RW: I primarily attempted to write this text for my colleagues in the academe and the pulpit. It seemed like a natural inclination inasmuch as King himself embraced and bridged the two venues in ways unimagined prior to his public career and since his death. King apparently saw no dichotomy between the work of the church and the intellectualism of the university. Both served to further the work of the church and his hopes for fuller realizations of social justice. I wrote with the hope that pastors and professors alike would see in this model the kind of common-ground that makes for rich conversation and rewarding collaborations in the community.
It is also written with those beyond the context of the church, yet also created in the image of God, an opportunity to consider King’s appeal for community in these troubling and restless days. The implications for his theological anthropology are far reaching and I would hope that text resonates with those other traditions and cultural backgrounds. King appealed to a very diverse audience and I would hope that this work continues to find application and relevance among our 21 st century residents of this worldhouse.

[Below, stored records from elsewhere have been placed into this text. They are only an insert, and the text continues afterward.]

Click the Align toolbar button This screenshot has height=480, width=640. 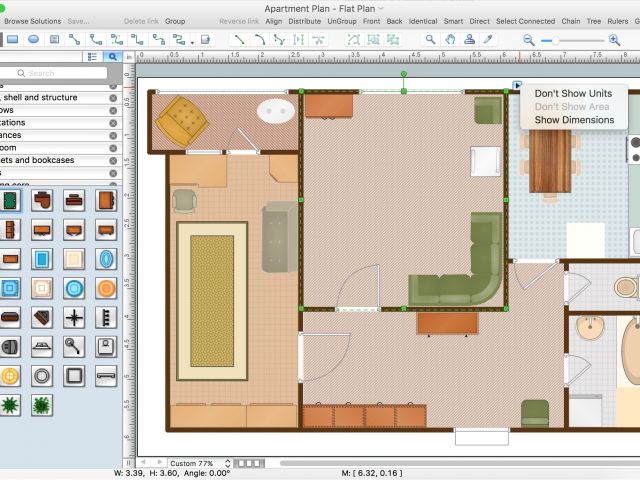[x=273, y=21]
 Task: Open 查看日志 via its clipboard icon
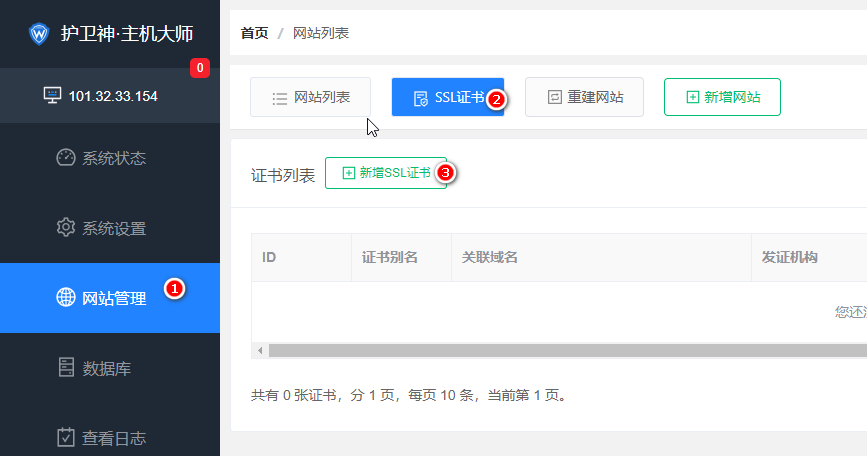(x=66, y=437)
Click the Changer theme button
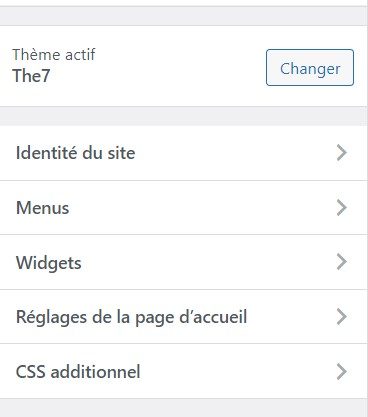368x417 pixels. (x=310, y=68)
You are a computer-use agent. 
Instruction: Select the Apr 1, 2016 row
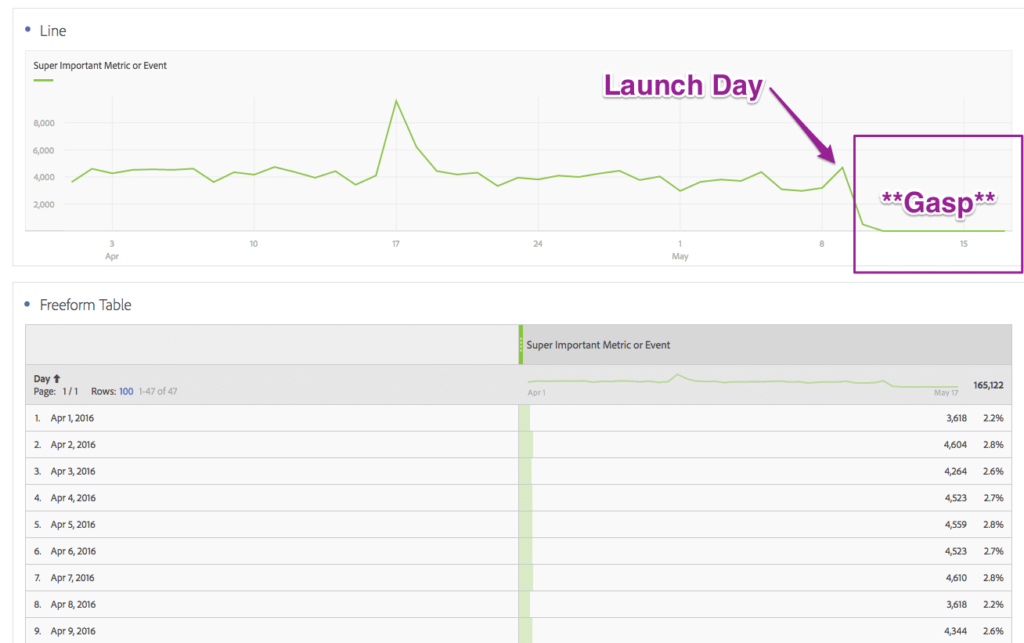pyautogui.click(x=73, y=418)
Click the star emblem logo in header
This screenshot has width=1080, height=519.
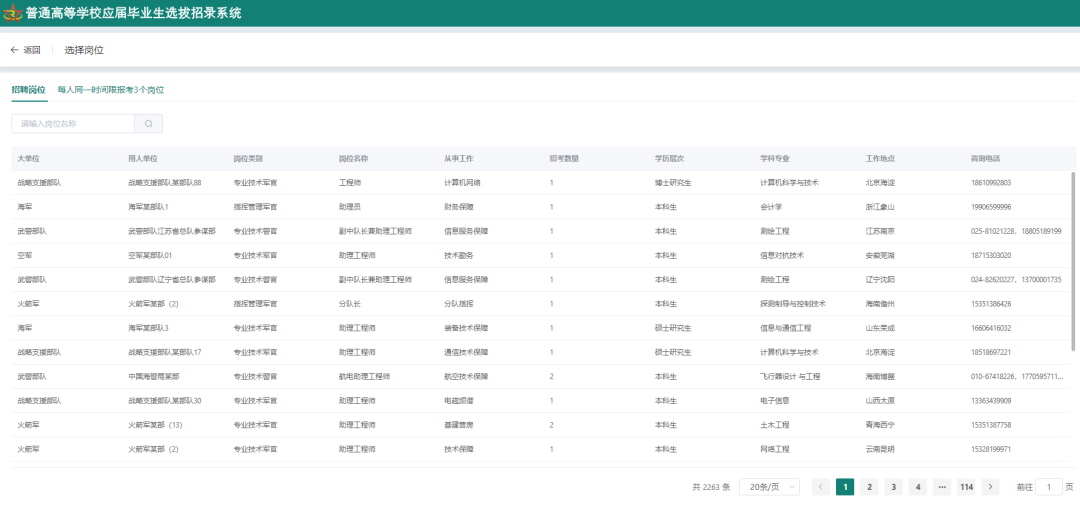point(14,14)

PLT: Tell us how your experience as a pastor influenced your book.
RW: My experience as a pastor, in fact, had direct bearing on the writing of this book. Having had the humbling experience of serving Dexter Avenue Baptist Church as its senior pastor, I felt obligated to think very deeply and write very honestly about King and his theological legacy. As a pastor, I personally understood the ways in which our theology tends to shape and inform every facet of ministry. In addition to providing structure and substance to our homiletics, theology guides the length and breadth of the work we deem essential. In a real sense, what we do becomes a byproduct of what we think theologically.

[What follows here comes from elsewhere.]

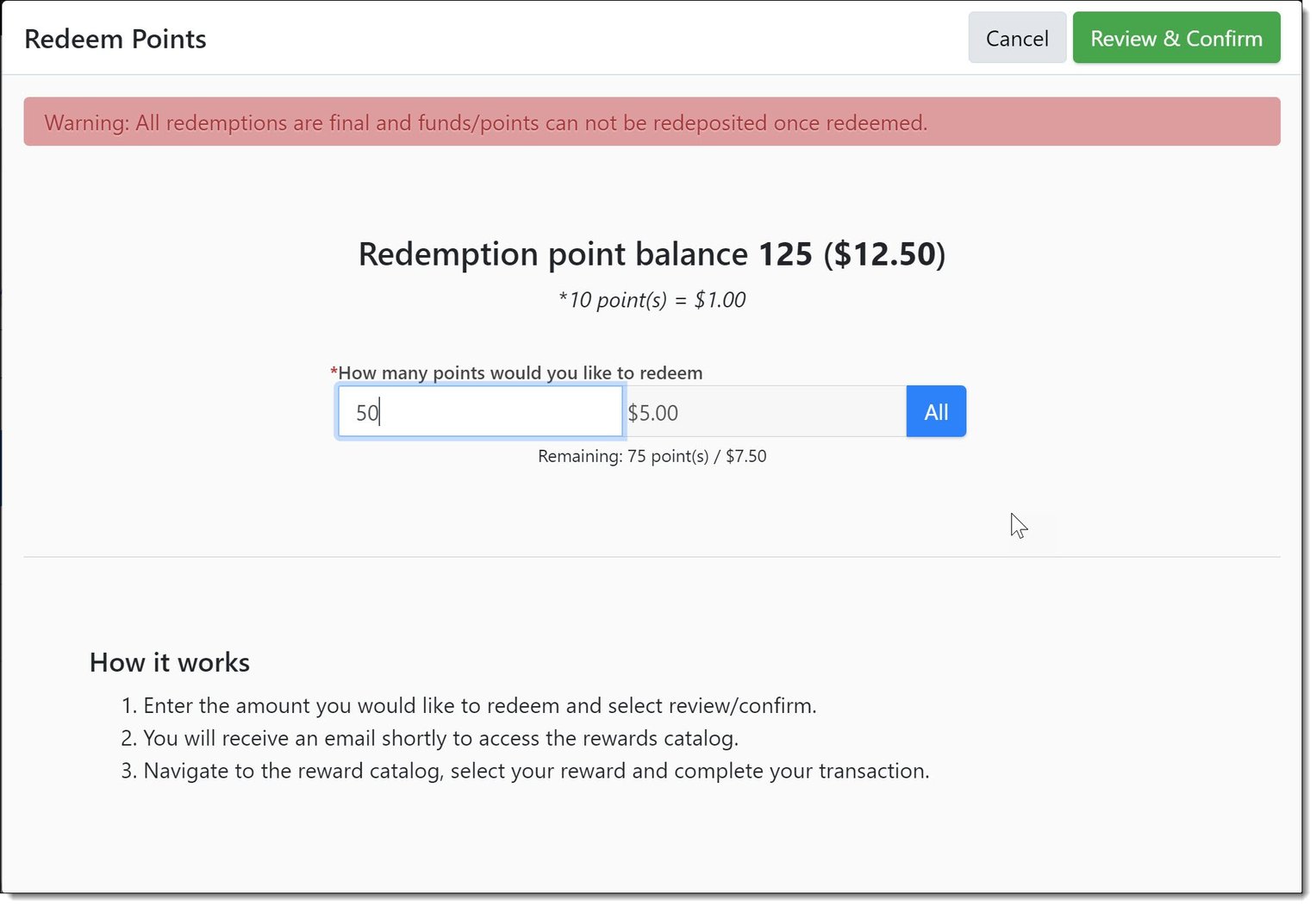
Task: Focus the points to redeem input field
Action: point(479,412)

It is at this very point that The Project on Lived Theology continues to remind and challenge us with respect to our need to revisit and rediscover that vibrant relationship. King clearly understood that systematic theology was much more than a graduation requirement. It was, for him, a lens through which he made sense of his relationship to God, others, and his living situation. I could not help but write with the then twenty-five year old pastor in mind, and consider that ways in which King assumed leadership responsibility of what would become the most significant movement for freedom in our modern era. King’s impromptu Holt Street address was a speech born of theological conviction. At some level, I suspect I could not help but find myself writing as a pastor with other pastors in mind. If nothing more perhaps a few more bridges between campus and congregation will be strengthened as a result of our remembrance of King’s theological legacy and the ways in which it served to transform “the jangling discords” of his day.
Richard Wayne Wills Sr.
Richard, a Ph.D. graduate of the University of Virginia in the area of Religious Ethics, is the former pastor of Dexter Avenue Baptist Church, Montgomery, AL and is currently on faculty as assistant professor of Ethics and Systematic Theology at the School of Theology, Virginia Union University. His most recent publication by Oxford University Press entitled Martin Luther King, Jr. and the Image of God, is scheduled for a Spring 2009 release. The book provides a reconsideration of King’s position as mediating theologian, and the subsequent implications of his theological anthropology for cause of the civil rights. While unapologetically filtered through the lens of his Christian faith, the doctrine of imagoDei provided King with a theological rationale that was capable of addressing community beyond provincial notions of justice for its own pursuit, so as to offer the broadest possibility for human interest and participation.